未亡人と指

白川津 中々

◾️

隣の部屋に未亡人が越してきた。

綺麗な指をした、美しい女だった。


これはチャンスと思い仕掛ける算段を立てる。

物の本によると歳を重ねた女は火照る体を持て余しているというから、若いというだけで俺にアドバンテージがあると妄想。普段の挨拶からはじめ、さりげなく彼女の生活に侵食して最後には……と邪に取り憑かれていた。


そんな矢先、「今度お茶でもどうですか」と声をかけられる。まさかの向こうからの接触。「じゃ、今から」と図々しく言ってみたところ快く受け入れられたため、俺は案内のままに、彼女の後ろについていった。


「どうぞ」


「お邪魔します」


未亡人の部屋に入室。

これはもう、そういう事だろうと俺は思った。隙をみて、肩なんか抱いて、それから抱擁し、唇を奪ってやると興奮。もう頭の中はそれだけ。完全に浮かれ気分で猿のように発情していたのだが、リビングに入った瞬間に感じたお香の匂いで我に帰る。周りを見てみるとよく分からない装飾や、謎の祭壇。明らかにおかしい。

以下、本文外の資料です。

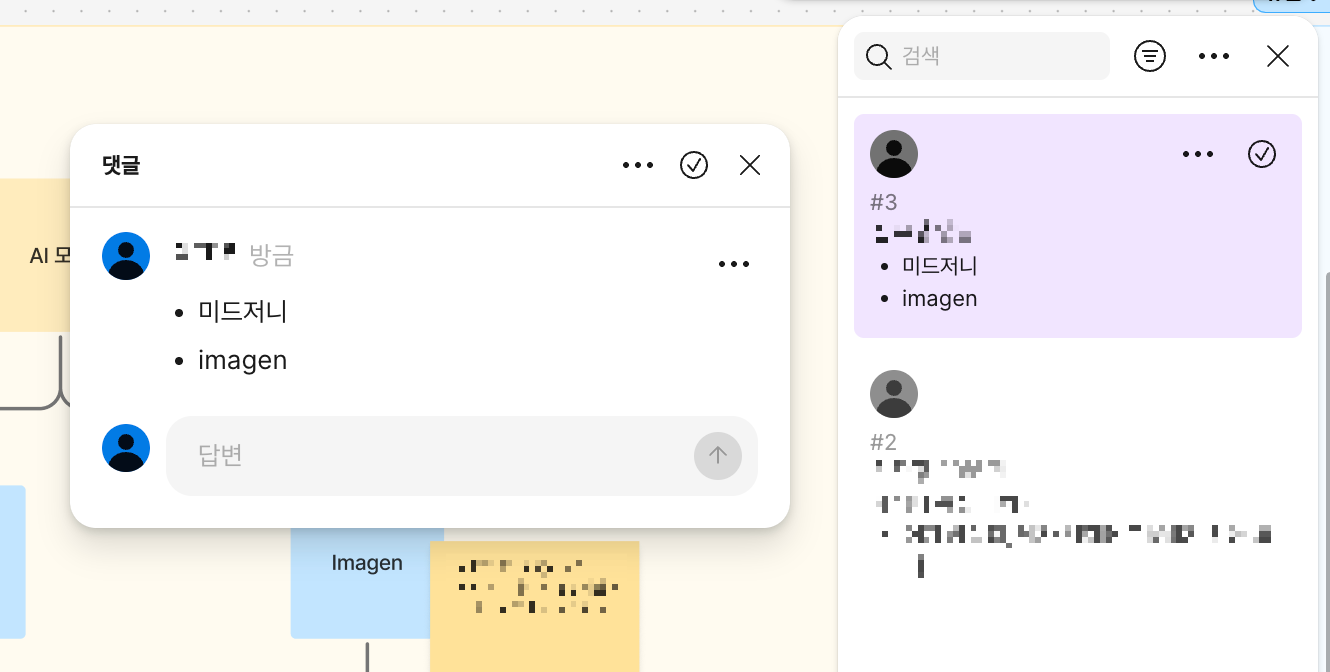Close the comments sidebar with the X

[x=1278, y=56]
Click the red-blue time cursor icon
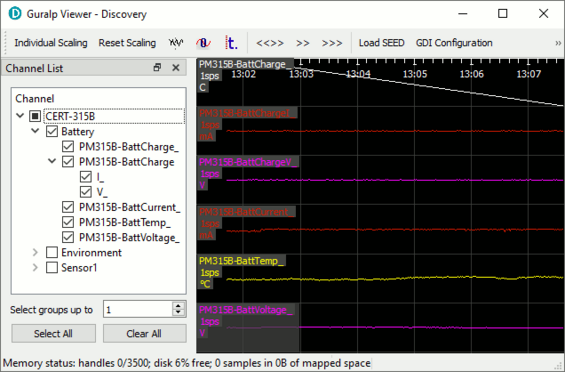 231,43
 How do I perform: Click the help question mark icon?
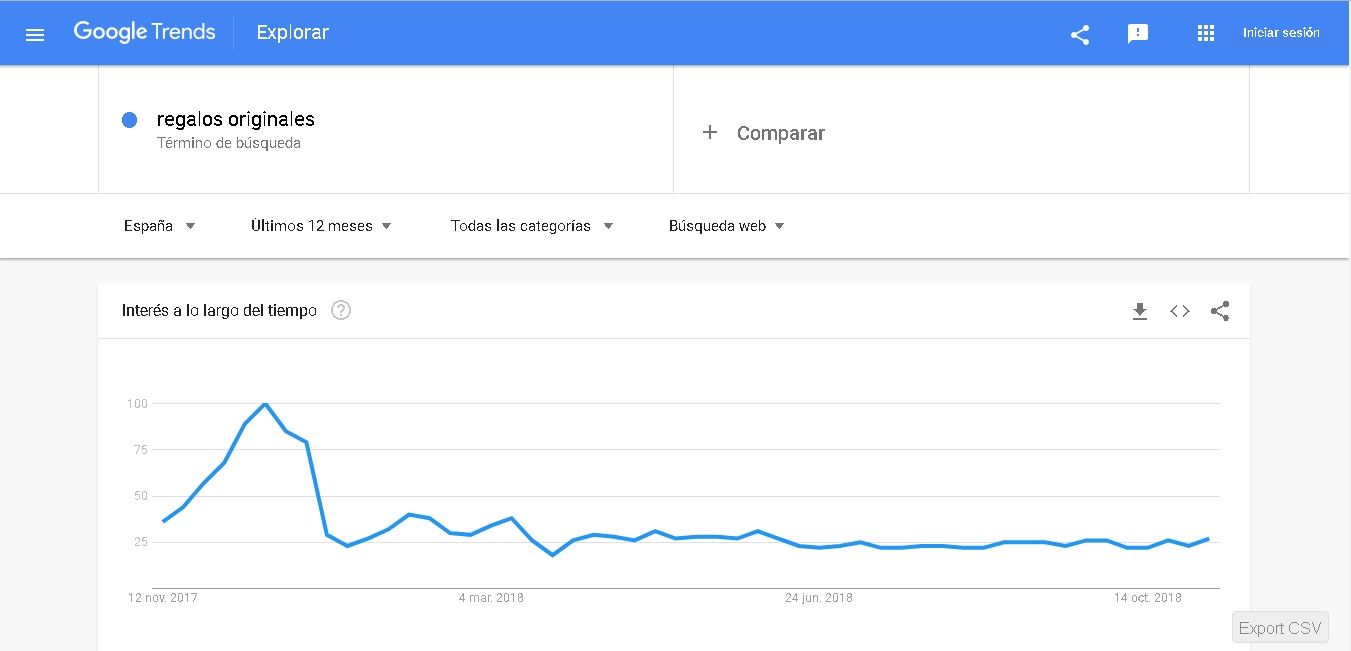[341, 310]
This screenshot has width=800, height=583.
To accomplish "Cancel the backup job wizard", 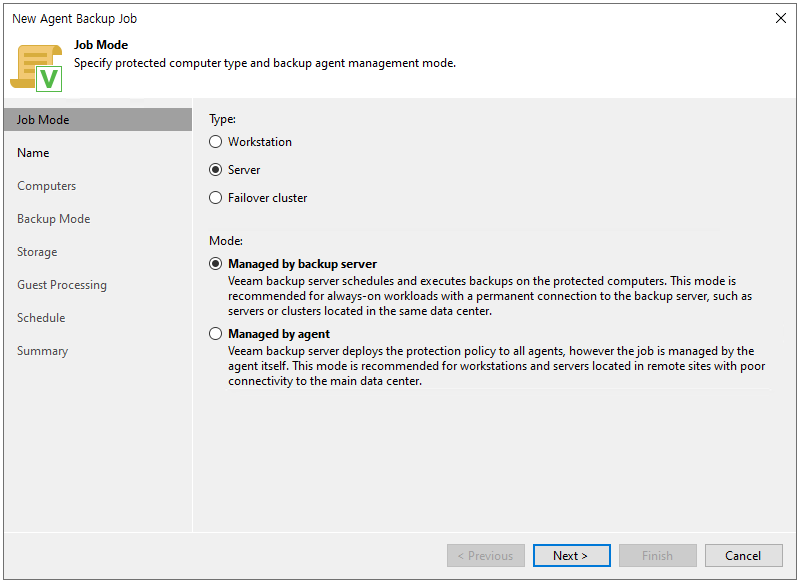I will click(x=743, y=555).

「今日はね。あなたに,々\-…〜=×様(よく聞き取れなかった)のお話をしたいと思って」


「え、あの……」


「大丈夫。難しい事はないから、全部教えてあげるから、ね」


美しい指で、手を掴まれた。痛みを感じる。凄い力だ。


「ちょ、やめてください!」


振り解いた反動でよろめき、棚に当たる。その拍子に何かが落ちた。よくよくそれを見ると、指だった。黄土色に変色した、太く、角張った男の指だ。


「これは……」


嫌な想像が広がる。


「それはね。旦那の指。お供えにするから、戻しておいてね」


彼女は笑顔だった。

恐ろしいほど真っ直ぐで、曇りのない目をしていた。


俺は叫びながら逃げ出した。

どこまで走ったのか、息も絶え絶えになりながら目に付いたベンチに倒れるように座り込む。彼女が何を信仰していて何をしたのか、旦那はどうやって死んだのか。考えてもまとまらず、恐怖だけが渦巻いていく。


気が狂いそうになった俺は実家に帰り、しばらくしてからマンションに戻った。未亡人が借りていた部屋は、退去済みだった。


「よかった」


そう安堵して部屋に入ると、異変に気がつく。お香の匂いがするのだ。


「お帰りなさい」


部屋の奥から現れたのは、彼女だった。